I'm having trouble finishing this. One approach that I made is this:
Let $\epsilon > 0$. Then, since $f$ is continuous, for every $x \in K$ exists $\delta_x > 0$ such that $d(x, x')<\delta_x \Rightarrow d'(f(x),f(x')) < \epsilon$.
Then $B=\{B(x, \delta_x)\}_{x\in K}$ covers $K$. Since $K$ is compact, I can take finite amount of this $B_x$ and they cover $K$. Let's say that $K = \cup_{i=1}^n B(x_i, \delta_{x_i})$. Let $\delta = min\{\delta_{x_i}\}$ I would like here to say that if $d(x, y) < \delta \Rightarrow d'(f(x), f(y)) < \epsilon$. But I can't. If $x,y \in B(x_i, \delta_{x_i})$ for some $i$, then everything is fine. But I can take two point $x,y$ as close as I want, but being on different open sets.
Best Answer
You are close. Try this modification: fix $\varepsilon>0$. We can take an open cover $B_{\delta_x}(x)$ around every $x\in K$ so that $d(x,x')<\delta_x$ implies $d'(f(x),f(x'))<\varepsilon$. Now, we can also take an analogous open cover $\{B_{\delta_x/2}(x):x\in X\}$. Note that there exists a finite set of indices $i=1,\ldots, n$ such that the $B_{\delta_{x_i}/2}(x_i)$ cover $K$ by compactness.

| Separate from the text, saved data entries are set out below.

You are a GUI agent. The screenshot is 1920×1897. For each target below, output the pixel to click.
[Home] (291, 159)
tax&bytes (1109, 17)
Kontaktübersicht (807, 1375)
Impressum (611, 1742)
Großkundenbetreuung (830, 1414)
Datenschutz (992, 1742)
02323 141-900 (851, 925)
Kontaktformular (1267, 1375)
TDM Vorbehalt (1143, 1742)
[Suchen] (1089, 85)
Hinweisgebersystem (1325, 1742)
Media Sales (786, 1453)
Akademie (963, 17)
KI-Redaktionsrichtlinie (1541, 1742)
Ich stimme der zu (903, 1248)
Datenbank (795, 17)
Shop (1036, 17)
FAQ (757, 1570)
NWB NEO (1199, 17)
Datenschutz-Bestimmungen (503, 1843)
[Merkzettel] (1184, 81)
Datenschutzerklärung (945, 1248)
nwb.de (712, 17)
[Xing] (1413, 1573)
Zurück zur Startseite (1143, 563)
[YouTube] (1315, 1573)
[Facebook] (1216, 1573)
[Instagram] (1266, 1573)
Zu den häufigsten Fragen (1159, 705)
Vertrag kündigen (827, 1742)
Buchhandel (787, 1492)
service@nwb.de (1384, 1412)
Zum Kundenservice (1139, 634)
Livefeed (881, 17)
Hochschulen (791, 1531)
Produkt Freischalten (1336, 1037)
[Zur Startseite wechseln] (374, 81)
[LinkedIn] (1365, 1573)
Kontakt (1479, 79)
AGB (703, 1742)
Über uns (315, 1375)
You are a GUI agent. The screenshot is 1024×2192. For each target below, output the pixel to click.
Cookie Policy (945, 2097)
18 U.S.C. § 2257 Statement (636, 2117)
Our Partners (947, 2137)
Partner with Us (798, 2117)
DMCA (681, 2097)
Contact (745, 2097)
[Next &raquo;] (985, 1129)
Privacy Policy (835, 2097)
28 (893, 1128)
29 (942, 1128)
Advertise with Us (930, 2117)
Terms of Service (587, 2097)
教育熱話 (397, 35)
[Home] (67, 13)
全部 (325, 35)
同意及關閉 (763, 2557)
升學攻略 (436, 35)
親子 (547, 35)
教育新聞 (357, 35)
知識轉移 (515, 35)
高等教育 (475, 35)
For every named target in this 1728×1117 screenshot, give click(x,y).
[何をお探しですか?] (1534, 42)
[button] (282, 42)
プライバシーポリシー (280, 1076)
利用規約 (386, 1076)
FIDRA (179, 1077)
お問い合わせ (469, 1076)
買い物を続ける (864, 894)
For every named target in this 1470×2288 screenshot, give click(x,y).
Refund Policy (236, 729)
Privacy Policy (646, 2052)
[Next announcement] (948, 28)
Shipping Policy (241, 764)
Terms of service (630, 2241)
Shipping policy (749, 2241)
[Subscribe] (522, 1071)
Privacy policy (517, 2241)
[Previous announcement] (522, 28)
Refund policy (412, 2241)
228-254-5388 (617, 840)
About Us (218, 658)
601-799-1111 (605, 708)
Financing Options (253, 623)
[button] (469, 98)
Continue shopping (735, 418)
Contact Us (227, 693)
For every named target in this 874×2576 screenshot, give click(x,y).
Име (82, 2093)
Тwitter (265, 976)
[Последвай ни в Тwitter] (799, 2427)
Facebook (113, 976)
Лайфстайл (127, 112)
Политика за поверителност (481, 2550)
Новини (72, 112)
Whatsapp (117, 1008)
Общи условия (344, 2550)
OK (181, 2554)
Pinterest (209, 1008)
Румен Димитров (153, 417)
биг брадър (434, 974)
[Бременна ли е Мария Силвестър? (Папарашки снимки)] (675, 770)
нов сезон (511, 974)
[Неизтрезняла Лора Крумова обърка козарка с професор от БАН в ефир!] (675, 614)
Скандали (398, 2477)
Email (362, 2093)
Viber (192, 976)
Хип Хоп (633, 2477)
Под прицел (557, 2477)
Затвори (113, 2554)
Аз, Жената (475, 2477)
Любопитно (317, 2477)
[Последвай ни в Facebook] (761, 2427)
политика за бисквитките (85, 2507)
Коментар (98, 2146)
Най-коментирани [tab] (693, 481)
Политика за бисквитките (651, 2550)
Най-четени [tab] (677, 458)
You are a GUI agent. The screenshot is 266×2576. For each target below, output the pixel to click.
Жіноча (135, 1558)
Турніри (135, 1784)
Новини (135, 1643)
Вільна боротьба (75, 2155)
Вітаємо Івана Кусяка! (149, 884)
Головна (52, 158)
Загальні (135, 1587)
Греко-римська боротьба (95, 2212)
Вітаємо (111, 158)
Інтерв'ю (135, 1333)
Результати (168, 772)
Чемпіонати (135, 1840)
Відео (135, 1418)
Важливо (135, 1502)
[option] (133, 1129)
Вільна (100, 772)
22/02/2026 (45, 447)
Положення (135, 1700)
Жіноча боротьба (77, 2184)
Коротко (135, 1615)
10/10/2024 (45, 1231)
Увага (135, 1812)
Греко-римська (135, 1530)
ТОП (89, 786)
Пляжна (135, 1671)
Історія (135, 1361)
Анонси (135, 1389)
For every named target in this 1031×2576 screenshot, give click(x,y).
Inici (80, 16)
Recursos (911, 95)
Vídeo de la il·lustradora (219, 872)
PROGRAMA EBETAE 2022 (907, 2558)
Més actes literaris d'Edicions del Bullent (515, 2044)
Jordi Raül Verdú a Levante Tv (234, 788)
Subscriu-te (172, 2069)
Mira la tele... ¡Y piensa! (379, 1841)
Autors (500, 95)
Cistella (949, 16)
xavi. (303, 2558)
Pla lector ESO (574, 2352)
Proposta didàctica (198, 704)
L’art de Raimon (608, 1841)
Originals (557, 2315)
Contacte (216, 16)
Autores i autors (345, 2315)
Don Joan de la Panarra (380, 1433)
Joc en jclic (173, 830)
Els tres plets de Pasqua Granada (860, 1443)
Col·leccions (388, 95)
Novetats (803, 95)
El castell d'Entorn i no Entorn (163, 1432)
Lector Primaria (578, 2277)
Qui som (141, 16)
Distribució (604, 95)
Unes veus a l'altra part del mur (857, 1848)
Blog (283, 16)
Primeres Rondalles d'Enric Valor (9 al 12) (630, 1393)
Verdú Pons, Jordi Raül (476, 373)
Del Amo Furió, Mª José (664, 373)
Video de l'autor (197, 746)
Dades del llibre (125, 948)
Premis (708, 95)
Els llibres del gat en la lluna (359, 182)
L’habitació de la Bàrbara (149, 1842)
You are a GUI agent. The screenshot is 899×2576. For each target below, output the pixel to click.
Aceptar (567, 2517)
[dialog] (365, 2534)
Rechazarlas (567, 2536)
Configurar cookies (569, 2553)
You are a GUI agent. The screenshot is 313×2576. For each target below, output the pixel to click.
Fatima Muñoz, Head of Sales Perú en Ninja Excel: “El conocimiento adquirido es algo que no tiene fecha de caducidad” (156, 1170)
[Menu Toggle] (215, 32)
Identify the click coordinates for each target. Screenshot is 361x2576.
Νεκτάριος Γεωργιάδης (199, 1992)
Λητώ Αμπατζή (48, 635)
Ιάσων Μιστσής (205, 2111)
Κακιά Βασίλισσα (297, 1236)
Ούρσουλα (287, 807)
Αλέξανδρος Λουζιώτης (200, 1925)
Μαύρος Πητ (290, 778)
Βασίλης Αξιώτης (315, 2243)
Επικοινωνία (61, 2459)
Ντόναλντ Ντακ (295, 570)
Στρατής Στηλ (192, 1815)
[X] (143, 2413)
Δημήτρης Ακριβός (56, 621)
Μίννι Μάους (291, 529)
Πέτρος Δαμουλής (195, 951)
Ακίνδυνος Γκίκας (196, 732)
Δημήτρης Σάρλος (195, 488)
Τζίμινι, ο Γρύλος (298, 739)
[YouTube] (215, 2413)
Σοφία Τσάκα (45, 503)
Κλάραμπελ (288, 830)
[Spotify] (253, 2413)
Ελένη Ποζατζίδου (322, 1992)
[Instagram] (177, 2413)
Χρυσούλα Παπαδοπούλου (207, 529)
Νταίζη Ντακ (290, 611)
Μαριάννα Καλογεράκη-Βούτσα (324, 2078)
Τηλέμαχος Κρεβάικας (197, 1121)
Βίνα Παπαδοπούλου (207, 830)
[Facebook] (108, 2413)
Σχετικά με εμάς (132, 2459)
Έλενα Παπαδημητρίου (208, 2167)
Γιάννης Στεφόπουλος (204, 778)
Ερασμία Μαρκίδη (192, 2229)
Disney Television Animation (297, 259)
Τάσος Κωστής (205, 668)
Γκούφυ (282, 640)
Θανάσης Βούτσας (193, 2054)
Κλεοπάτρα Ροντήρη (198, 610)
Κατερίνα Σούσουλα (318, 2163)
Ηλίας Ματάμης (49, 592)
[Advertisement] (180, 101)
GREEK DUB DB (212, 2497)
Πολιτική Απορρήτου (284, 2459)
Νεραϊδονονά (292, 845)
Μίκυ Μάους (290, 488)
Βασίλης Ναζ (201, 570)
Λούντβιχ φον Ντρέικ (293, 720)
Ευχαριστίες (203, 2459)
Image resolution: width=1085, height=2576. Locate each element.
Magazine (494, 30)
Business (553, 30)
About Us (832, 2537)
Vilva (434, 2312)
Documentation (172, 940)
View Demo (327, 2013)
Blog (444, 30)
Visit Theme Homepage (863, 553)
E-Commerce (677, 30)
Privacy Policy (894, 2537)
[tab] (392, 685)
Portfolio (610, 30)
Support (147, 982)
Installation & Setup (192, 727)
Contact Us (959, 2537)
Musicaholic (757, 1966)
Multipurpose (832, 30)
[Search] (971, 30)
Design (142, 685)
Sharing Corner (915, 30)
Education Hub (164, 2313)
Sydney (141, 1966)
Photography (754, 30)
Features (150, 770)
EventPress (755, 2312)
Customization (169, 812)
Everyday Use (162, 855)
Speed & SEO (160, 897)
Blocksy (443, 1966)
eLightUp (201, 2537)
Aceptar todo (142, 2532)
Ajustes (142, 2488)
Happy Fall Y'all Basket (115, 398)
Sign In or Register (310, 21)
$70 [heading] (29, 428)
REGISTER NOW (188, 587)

A fortiori, the same holds for the $B_{\delta_{x_i}}(x_i)$. Define $$\delta=\min\{\delta_{x_i}/2: i=1,\ldots,n\}.$$ Then if $x,y\in K$ are given so that $d(x,y)<\delta$, note that $x\in B_{\delta_{x_i}/2}(x_i)$ for some $i$. Now, $$ d(y,x_i)\le d(y,x)+d(x,x_i)<\delta+\frac{\delta_{x_i}}{2}\le\frac{\delta_{x_i}}{2}+\frac{\delta_{x_i}}{2}<\delta_{x_i}$$ so that $y\in B_{\delta_{x_i}}(x_i)$ as is $x$. Then $d'(f(x),f(x'))<\varepsilon$ by the beginning part.